╭──
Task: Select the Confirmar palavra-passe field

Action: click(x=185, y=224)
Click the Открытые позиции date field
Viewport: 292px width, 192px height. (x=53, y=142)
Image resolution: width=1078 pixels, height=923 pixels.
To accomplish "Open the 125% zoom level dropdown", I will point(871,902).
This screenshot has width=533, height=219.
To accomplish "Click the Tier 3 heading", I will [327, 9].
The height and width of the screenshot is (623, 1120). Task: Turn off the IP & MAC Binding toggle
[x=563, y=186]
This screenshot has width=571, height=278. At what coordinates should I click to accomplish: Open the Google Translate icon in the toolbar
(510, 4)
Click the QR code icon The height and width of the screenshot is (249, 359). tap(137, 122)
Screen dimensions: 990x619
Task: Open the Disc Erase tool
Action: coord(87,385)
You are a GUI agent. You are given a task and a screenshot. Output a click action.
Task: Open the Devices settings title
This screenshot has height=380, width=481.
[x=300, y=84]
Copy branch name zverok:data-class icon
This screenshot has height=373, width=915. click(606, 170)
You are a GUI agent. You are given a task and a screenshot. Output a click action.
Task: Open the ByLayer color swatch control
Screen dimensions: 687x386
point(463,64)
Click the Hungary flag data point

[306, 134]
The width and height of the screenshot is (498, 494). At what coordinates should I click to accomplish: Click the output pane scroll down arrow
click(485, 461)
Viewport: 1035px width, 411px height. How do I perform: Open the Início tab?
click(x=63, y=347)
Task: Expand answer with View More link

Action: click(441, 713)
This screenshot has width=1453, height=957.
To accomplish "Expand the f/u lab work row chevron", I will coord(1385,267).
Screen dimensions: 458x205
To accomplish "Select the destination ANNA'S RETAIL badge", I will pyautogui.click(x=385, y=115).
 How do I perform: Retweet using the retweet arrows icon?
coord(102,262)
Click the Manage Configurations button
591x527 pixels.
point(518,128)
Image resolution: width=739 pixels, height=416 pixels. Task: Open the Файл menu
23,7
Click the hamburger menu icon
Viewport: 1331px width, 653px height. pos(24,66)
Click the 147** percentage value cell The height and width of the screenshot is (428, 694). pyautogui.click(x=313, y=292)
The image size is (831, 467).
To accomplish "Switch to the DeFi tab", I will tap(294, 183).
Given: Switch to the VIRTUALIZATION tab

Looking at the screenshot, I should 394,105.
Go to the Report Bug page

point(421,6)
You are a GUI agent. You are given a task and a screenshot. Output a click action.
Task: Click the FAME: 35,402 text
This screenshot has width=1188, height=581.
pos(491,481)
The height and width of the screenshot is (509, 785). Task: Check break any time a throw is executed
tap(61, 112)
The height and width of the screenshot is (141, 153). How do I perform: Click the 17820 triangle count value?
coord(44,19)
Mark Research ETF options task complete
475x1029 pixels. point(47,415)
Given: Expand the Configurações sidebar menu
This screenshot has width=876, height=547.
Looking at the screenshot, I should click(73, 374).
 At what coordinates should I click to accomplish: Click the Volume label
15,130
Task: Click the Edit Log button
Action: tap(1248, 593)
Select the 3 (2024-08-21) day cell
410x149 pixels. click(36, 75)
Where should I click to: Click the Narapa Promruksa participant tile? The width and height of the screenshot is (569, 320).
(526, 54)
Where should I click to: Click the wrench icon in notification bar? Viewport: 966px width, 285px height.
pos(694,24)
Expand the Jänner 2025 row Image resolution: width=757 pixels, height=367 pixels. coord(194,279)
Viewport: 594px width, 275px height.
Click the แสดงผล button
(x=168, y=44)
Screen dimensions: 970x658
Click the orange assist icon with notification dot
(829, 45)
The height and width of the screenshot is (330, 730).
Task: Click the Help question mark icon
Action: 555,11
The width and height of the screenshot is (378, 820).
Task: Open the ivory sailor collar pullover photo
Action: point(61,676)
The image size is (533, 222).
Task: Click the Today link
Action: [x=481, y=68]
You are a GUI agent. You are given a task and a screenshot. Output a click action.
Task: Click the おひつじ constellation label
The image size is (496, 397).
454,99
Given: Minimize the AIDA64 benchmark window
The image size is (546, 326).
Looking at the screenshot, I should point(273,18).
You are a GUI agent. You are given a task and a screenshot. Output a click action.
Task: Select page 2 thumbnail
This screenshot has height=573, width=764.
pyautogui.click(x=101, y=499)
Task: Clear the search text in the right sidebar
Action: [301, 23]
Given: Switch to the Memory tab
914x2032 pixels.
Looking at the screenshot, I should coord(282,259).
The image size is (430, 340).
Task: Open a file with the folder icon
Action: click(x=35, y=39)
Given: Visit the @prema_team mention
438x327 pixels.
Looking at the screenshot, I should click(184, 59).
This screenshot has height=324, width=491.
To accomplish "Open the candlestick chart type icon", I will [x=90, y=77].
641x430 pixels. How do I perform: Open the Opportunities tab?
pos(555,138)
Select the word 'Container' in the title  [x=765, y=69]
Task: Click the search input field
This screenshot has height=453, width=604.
╰──
## EXERCISE OBJECTIVE
In these records, tally the lines that contain the string "will", and give only the result.

## EXPECTED ANSWER
6